You get a fair amount of weird looks when you tell people one of your favorite movies is Re-Animator.
You get a lot of stuff like “Isn’t Weyoun from Star Trek: Deep Space Nine in that?”. Or maybe, “That thing is…REALLY gross, right?”. Or, my personal favorite, “Doesn’t a severed head perform a sex act on Barbara Crampton in that?”

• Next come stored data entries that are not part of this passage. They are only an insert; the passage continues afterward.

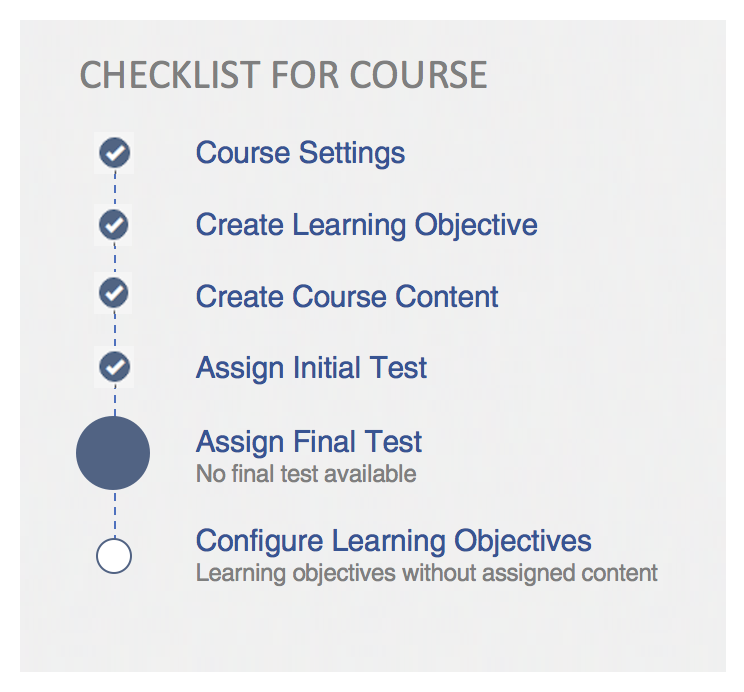Viewport: 744px width, 692px height.
Task: Open the Assign Initial Test link
Action: click(x=311, y=368)
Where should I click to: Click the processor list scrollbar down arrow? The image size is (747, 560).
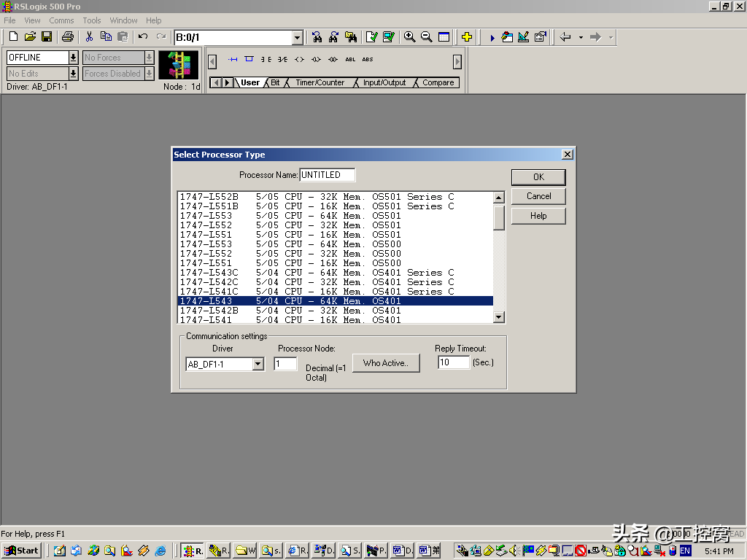pos(499,317)
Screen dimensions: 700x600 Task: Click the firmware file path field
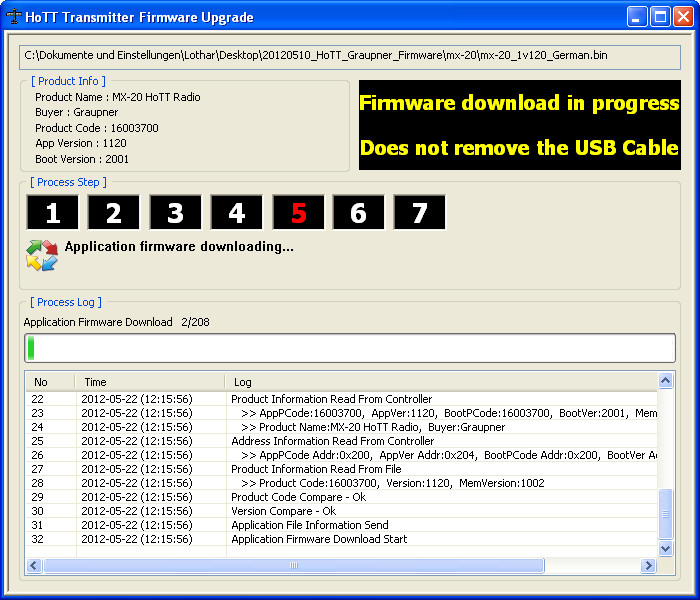pyautogui.click(x=350, y=56)
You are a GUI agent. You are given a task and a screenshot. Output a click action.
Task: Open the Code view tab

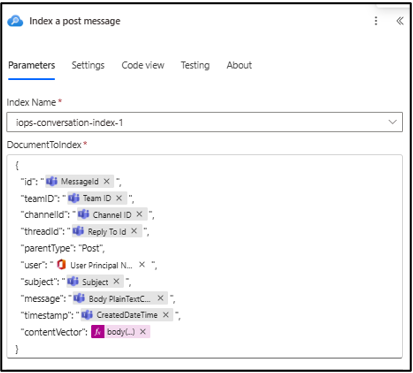[x=143, y=65]
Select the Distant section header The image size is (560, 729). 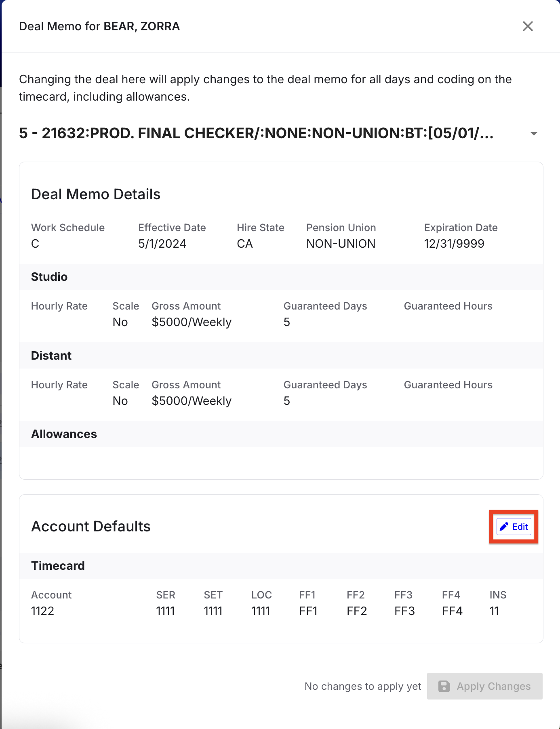coord(51,356)
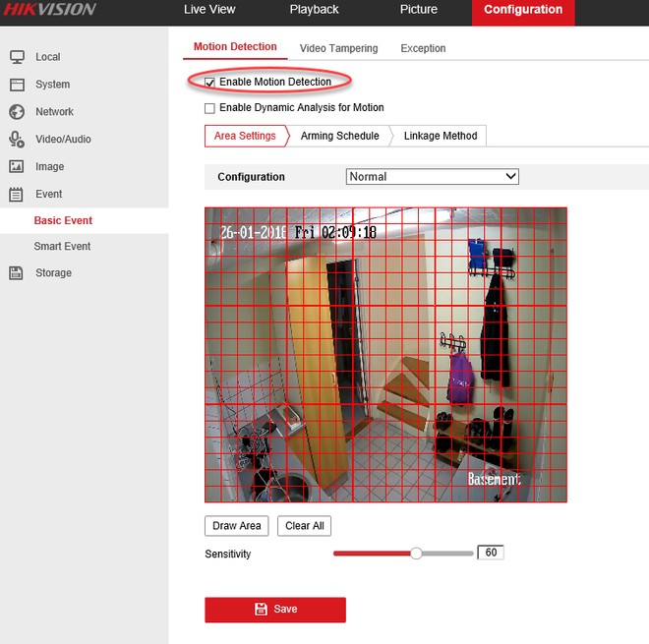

To which I usually reply “Yes.”, “Yes, isn’t it great?!”, and “Yeah, BUT IT’S ALL PRACTICAL EFFECTS!”. Which then, ultimately, garners even weirder looks. Or just altogether abandonment. There is also the matter of its source material’s author being a huge piece of shit. Springing from a popular pulp serial from author H.P. Lovecraft, his prose version bears little resemblance to Stuart Gordon and Jeffery Combs’ filmic version but we still have to wrestle with the obvious legacy of hatred, fear of the other, and bigotry Lovecraft injected into even his most seminal of stories. Even, sadly, Herbert West, Re-Animator amongst them.
But even despite ALL OF THIS. Even factoring in the bracing, ever evolving legacy of the author who started all this and the “video nasty” reputation the movie was greeted with upon its release. Re-Animator still will always mean a great deal to me. It will always be a movie I cherish and want to share with as many people as possible.
Because it was the movie that finally showed me that horror could be a whole hell of a lot of fun.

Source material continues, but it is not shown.